**EXTRACT**
-- begin --
The White House expects the GOP to do well in 2010 as conservatives interpret the elections of 2009 as a verdict on ideology -- the capiatulating, week-kneed ideology of party functionaries. Further, the White House expects Republicans to pick up House seats. This is overdetermined. The White House wants conservatives to think that whatever happens in 2009 and in 2010 has worked for them, because the White House believes that the GOP short-term success will be a mirage -- a fiction built on the blown stacks of angry white men in the exurbs and in the South. 

The more Republicans find their voice on the right, on what White House officials call the "Palin-Beck" axis, the better Democrats will fare after 2010, when they still should have their majorities, when they should have a sleeve of accomplishments, when it becomes clear that Republicans are unwilling or unable to build a genuine coalition. 

Let Republicans use 2010 to make noise, to pick up some phyrric House seats, while Democrats work on long-term accomplishments, on policy that can't be undone by a rump minority party, while Obama continues to reach out, literally and figuratively, to independents, while House Democrats continue to dog-whistle to the liberal base. The tension between the White House and Congress comes in here. Congressional Democrats may be tempted to veer left in order to stem expected 2010 losses. Congressional leaders might interpret the anti-incumbent mood and start to take stands against the White House -- albeit from the left.

The one genuine area of worry: the Democratic Congress's unpopularity. It's the Congress that's seen as profligate, as uncontrollable, as quasi-socialist, as too liberal. Obama still hovers above his party in populartiy, but the density of the party has pulled the president closer to earth. The White House is more concerned with the prospect for a half dozen Democrats to lose their seats because of ethics scandals, but most of those seats will be in Democratic areas.
-- end --
**WORK TO BE COMPLETED**
Reproduce the passage of the commentary on the White House and the 2010 elections from "The one genuine" up to and including "in Democratic areas.", renaming "ethics scandals" as "corruption charges". The data that follows has no connection to the commentary above.

**SUPPLIED MATERIAL**
-- begin --
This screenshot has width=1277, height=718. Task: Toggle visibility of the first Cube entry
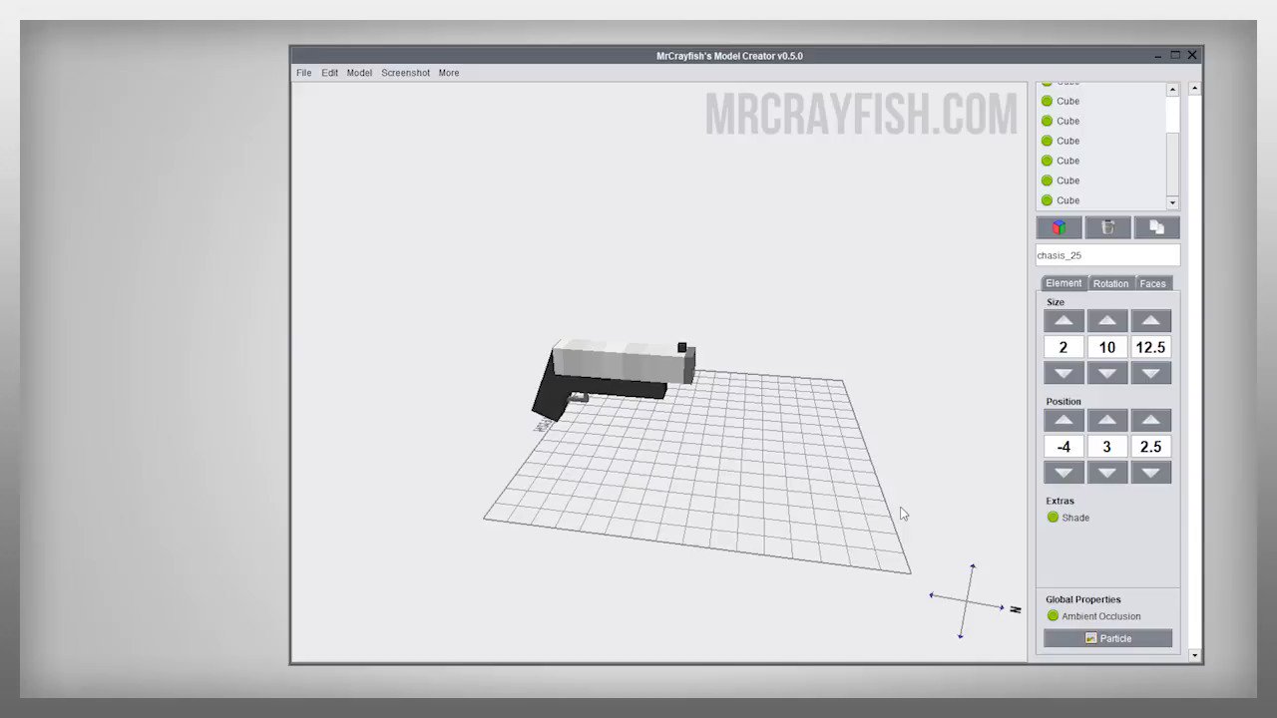[x=1046, y=101]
-- end --
**THE RESULT**
The one genuine area of worry: the Democratic Congress's unpopularity. It's the Congress that's seen as profligate, as uncontrollable, as quasi-socialist, as too liberal. Obama still hovers above his party in populartiy, but the density of the party has pulled the president closer to earth. The White House is more concerned with the prospect for a half dozen Democrats to lose their seats because of corruption charges, but most of those seats will be in Democratic areas.